Uma regra emprestada do sudoku, cinco ferramentas e uma estratégia que nunca precisa de adivinhação.
Foi encontrado um corpo. No momento do crime cada suspeito estava algalgures na planta, e as pistas dizem onde. A sua tarefa é colocar cada um na casa exata que ocupava. Só uma disposição encaixa em todas as pistas, e encontrá-la encerra o caso.
Dois suspeitos não podem partilhar linha nem coluna. É a regra que o sudoku de homicídio pede emprestada ao sudoku, e é o que torna o puzzle resolúvel. Assim que coloca alguém, a linha e a coluna dessa pessoa tornam-se impossíveis para todos os outros — o jogo marca essas casas com cruzes vermelhas por si.
As casas com mobília estão ocupadas por objetos, por isso ninguém fica ali. Servem também de referência: muitas pistas descrevem a posição em relação a uma mesa ou a uma fonte.
Cada pista é um facto. Não há afirmações enganadoras nem probabilidades. As pistas falam de vizinhança («Hugo estava ao lado da mesa»), direção («Nora estava a oeste de Percy» — o norte é em cima, o oeste à esquerda), contagem por sala («Estavam exatamente duas pessoas no Salão»), distância e negação («Percy não estava na Cozinha»). As negativas valem tanto como as positivas: fecham portas.
Toque numa pista já usada para a riscar e deixar de lhe voltar.
Ninguém pode ser colocado nessa casa; algumas pistas referem-se a ela.
Escolha um suspeito na barra e toque numa casa. Toque outra vez na mesma casa para o retirar.
Marca uma casa que o suspeito escolhido não pode ocupar. É a ferramenta que ganha os puzzles.

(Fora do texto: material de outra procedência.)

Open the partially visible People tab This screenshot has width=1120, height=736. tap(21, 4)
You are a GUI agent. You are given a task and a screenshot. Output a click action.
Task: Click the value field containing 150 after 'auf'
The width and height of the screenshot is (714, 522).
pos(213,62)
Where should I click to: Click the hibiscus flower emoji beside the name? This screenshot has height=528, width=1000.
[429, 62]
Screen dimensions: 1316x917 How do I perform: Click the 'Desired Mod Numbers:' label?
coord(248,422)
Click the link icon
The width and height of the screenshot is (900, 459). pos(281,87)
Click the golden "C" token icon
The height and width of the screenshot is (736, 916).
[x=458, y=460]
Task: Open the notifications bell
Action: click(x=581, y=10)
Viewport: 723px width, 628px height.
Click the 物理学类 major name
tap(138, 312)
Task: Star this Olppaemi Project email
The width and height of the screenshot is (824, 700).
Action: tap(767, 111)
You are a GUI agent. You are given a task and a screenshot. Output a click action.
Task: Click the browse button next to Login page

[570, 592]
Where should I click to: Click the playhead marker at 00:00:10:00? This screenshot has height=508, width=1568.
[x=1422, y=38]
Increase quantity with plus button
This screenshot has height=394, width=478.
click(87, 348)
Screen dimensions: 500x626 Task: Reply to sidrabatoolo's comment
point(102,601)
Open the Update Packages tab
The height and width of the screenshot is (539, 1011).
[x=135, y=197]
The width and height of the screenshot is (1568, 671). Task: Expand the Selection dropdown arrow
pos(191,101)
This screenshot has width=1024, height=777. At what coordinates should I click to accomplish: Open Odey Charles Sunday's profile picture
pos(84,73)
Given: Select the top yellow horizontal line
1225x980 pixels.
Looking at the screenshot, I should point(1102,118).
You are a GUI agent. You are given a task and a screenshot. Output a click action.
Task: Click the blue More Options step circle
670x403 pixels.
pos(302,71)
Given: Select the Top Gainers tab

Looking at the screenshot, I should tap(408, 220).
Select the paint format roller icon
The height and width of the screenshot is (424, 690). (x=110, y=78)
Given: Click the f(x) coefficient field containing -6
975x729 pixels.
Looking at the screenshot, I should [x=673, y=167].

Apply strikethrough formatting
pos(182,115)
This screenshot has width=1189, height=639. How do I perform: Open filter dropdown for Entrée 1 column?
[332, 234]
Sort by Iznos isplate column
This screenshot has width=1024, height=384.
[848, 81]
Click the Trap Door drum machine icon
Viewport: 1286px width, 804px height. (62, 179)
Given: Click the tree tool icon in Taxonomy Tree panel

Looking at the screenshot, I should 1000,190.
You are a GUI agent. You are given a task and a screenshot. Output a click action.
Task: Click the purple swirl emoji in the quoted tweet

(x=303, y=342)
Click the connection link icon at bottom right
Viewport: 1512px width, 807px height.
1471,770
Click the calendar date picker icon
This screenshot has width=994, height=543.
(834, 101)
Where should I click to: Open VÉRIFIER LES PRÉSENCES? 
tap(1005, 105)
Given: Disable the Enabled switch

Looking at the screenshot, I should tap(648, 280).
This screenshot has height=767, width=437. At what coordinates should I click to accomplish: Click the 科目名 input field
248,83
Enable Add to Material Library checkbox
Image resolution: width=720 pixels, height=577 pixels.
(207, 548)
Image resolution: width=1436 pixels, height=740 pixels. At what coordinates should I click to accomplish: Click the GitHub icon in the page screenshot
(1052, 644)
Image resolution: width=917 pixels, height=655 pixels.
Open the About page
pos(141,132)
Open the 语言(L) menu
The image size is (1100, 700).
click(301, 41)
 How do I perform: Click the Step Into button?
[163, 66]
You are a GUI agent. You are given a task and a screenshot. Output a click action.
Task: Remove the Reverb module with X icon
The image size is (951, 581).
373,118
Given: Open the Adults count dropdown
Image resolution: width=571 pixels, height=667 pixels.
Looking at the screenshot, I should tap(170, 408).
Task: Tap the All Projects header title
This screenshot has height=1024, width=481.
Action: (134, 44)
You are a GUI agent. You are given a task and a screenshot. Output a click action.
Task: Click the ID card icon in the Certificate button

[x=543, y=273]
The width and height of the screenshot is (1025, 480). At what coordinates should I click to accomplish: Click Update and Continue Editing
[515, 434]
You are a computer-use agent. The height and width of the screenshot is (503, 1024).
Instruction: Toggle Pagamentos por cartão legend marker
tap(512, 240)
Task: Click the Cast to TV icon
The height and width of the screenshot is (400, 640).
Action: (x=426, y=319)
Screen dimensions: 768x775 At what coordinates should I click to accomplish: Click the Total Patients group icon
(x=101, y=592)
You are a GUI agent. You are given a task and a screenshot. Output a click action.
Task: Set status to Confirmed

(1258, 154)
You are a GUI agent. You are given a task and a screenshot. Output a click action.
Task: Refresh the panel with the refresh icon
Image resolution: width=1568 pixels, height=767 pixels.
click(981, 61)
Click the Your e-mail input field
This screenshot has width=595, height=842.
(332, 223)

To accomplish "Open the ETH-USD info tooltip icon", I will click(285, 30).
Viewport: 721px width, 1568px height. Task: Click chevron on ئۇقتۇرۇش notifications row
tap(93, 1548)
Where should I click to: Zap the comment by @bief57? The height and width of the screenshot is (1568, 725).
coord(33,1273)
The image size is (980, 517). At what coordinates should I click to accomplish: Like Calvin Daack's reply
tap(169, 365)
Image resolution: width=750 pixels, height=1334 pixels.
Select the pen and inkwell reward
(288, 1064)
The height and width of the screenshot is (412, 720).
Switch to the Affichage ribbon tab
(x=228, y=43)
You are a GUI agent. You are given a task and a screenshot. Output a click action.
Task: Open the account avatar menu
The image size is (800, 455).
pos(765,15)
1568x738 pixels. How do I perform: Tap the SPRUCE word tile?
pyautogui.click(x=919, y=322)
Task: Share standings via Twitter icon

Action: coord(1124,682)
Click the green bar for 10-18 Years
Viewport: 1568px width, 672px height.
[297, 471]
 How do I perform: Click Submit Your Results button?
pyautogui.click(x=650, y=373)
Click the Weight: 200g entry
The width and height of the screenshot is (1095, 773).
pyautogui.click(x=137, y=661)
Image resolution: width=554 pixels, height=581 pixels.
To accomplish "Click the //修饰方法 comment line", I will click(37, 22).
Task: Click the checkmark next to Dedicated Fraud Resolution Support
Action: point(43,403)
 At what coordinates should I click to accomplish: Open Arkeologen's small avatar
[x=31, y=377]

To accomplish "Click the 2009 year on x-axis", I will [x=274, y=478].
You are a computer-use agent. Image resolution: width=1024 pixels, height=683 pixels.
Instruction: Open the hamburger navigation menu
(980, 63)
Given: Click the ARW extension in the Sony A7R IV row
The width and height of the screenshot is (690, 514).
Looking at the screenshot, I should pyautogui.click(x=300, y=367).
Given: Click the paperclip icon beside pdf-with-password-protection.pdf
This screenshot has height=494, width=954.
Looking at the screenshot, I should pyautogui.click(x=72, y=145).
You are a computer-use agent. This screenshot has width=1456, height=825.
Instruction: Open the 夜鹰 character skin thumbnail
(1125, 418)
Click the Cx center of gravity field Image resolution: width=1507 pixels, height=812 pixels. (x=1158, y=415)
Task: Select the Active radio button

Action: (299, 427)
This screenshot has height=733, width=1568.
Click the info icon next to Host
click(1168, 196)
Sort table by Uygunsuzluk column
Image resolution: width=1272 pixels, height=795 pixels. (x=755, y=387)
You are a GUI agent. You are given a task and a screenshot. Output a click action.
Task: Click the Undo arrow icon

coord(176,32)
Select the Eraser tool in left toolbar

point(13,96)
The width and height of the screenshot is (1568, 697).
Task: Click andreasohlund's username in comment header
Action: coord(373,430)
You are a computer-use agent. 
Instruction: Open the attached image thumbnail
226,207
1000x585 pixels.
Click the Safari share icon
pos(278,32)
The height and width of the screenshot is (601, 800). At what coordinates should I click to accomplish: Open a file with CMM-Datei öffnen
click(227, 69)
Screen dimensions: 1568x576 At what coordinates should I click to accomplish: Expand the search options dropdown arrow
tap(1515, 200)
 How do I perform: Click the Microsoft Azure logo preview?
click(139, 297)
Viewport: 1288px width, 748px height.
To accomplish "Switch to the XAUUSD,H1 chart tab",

Escreve a inicial do suspeito no canto como «talvez». Útil quando ainda há duas casas possíveis.
Limpa tudo o que colocou numa casa.
Coloca o suspeito escolhido na casa certa. No site é grátis e ilimitada.
Os principiantes procuram a casa onde alguém tem de estar. Quem resolve bem faz o contrário: marca onde não pode estar e deixa a última sobrevivente revelar-se.